Appuntamento domani 9 luglio alle 21,15 a Pollenza, il palco del teatro “Giuseppe Verdi” vedrà protagonista lo spettacolo Novecento di Alessandro Baricco portato in scena da Corrado D’Elia.



Attore, regista, drammaturgo, ma anche ideatore ed organizzatore di eventi e rassegne culturali, Corrado D’Elia si forma artisticamente presso la Scuola d’Arte Drammatica Paolo Grassi. Forte di numerosissime esperienze nel mondo teatrale, ha raccolto negli ultimi anni premi prestigiosi (Premio Franco Enriquez per il Teatro, Premio internazionale Luigi Pirandello, Premio della Critica Italiana come una delle figure più complete dell’attuale panorama teatrale italiano).

Arriva a Pollenza in occasione della XXVI Esposizione di Antiquariato, Restauro, Artigianato artistico e inserisce il suo spettacolo nell’ambito di Momenti Fermati, serie di iniziative dedicate all’artista Fabio Failla, che di Pollenza aveva fatto la sua patria elettiva. Una lettura teatrale di pensieri inediti e di riflessioni del pittore a cura di Chiara Salvucci precederà l’esibizione di Corrado D’Elia.

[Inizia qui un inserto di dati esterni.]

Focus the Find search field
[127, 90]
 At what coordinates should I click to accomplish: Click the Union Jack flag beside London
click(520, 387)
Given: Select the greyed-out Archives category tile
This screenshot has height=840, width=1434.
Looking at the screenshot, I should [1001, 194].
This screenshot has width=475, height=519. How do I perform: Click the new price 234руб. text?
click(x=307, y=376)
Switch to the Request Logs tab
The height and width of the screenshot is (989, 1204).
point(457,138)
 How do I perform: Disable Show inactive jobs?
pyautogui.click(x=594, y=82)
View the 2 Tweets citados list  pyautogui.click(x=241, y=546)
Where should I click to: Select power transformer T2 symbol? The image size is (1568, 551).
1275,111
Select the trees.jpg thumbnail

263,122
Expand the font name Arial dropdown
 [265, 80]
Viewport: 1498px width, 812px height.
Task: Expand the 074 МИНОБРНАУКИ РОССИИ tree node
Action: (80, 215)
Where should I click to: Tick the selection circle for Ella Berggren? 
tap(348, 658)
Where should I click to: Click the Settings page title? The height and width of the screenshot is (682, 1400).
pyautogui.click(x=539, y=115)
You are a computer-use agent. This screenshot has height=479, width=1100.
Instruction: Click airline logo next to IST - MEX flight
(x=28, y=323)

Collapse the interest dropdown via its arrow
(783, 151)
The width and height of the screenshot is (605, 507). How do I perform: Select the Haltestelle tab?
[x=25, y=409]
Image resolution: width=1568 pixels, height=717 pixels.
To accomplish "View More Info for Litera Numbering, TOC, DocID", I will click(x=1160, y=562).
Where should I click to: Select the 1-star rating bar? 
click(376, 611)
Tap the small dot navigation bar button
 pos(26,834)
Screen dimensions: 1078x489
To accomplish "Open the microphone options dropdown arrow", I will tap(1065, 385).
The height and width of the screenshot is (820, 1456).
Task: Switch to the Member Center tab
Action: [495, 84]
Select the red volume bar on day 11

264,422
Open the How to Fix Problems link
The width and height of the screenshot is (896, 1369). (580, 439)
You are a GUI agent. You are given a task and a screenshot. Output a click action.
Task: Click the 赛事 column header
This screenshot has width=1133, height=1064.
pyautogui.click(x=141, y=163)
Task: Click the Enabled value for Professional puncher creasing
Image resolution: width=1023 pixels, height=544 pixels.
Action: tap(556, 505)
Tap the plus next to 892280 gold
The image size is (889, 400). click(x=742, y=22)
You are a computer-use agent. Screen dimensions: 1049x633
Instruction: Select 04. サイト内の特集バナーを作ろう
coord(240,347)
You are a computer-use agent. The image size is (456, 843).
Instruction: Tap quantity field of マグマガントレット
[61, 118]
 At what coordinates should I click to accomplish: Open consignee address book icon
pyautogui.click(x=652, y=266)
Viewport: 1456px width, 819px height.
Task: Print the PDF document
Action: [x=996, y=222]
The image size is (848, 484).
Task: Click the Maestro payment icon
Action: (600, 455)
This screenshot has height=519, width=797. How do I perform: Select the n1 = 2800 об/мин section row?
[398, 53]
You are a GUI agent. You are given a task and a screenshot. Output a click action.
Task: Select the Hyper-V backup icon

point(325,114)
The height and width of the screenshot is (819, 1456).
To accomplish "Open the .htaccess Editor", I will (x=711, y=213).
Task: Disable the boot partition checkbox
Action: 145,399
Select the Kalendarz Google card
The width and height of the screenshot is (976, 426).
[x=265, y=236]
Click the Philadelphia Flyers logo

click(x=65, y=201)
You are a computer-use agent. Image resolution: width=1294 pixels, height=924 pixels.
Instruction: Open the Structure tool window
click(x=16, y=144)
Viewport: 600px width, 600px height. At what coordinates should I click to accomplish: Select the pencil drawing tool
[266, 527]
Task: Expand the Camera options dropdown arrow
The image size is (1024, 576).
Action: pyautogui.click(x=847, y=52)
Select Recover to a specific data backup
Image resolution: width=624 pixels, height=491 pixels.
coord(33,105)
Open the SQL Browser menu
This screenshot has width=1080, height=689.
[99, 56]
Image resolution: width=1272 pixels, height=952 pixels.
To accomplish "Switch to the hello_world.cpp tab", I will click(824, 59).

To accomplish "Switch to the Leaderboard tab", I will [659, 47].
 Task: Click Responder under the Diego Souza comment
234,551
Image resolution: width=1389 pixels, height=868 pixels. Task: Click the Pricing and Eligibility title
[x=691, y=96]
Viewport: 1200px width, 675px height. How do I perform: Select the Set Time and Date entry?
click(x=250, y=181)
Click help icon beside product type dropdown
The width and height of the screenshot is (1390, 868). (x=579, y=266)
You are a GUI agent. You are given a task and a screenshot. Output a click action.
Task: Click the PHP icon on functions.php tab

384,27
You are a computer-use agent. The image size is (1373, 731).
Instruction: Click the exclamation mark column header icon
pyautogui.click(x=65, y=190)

L’opera in scena è nota, Novecento ha saputo toccare il cuore del pubblico fin dalla sua prima uscita. Scritta dal miglior Baricco e diretta dallo stesso D’Elia nella doppia veste di regista e attore, l’opera viene proposta in questa versione con l’intensità poetica e la leggerezza di un sogno.

Incredibile, fantastica, quasi irreale è la vicenda di Danny Boodmann T.D. Lemon Novecento, il più grande pianista del mondo, nato su una nave e lì vissuto per tutta la vita, senza mai scendere. L’uomo che sapeva suonare una musica… indefinibile, soprattutto quando suonava in terza classe, per chi non se la poteva permettere.

La dimensione è quella del ricordo, denso, intenso, come accade con le grandi storie che parlano di un tempo andato e riempiono le ore lunghe, magari ascoltate dalla rauca voce di un marinaio in una bettola in un porto, tra incanto e incredulità, tra verità e allucinazione.



Il tempo della storia sono i meravigliosi Anni Venti, a cavallo tra le due guerre, l’età del jazz. Il luogo, è una nave, il Virginian, dal nome che rimanda lontano, che fa la spola dall’Europa alla sognata America e che racchiude in sé tutte le storie del mondo.

Per tutto questo Novecento non è un monologo, ma un incarnato di perfezione, una favola struggente e bellissima da raccontare con la stessa malinconica voluttà che lui usava quando accarezzava le curve di un ragtime.